▶ _Your goal_:
Using the records below, quote only the span that opens with the line containing "How do I perform: Select" and closes with the line containing "Click the blue save-and-continue button", exactly and inclusively.

+++ Records to process

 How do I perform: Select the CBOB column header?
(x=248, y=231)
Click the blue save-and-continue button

++++++
+++ Records to process

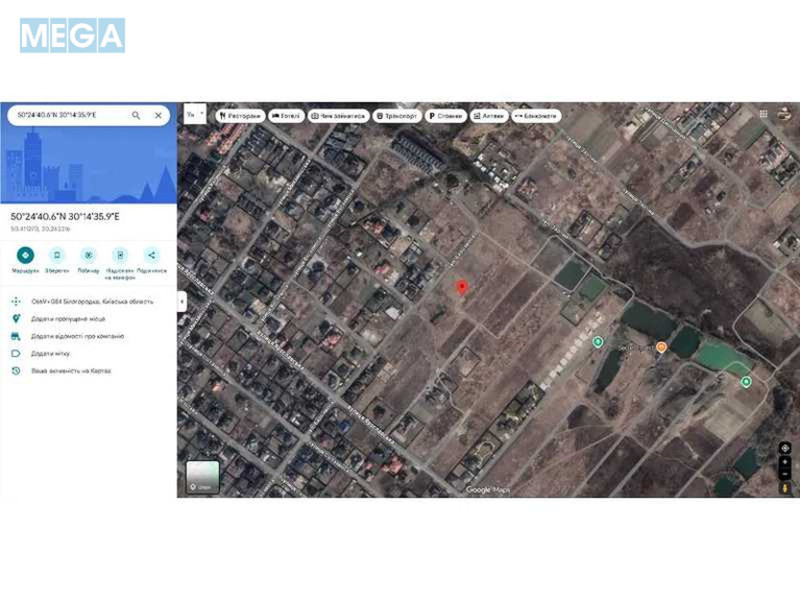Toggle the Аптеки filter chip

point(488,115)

++++++
+++ Records to process

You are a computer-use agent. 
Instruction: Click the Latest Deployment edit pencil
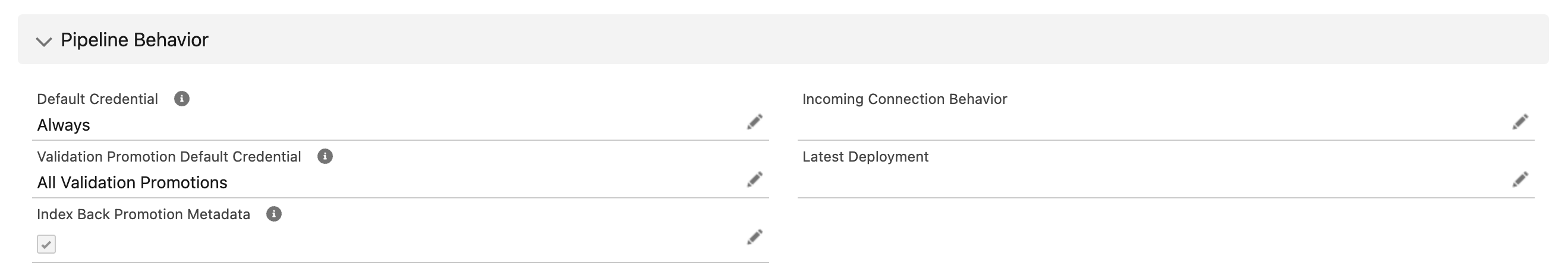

++++++

▶ _Task answer_:
 How do I perform: Select the CBOB column header?
(x=248, y=231)
Click the blue save-and-continue button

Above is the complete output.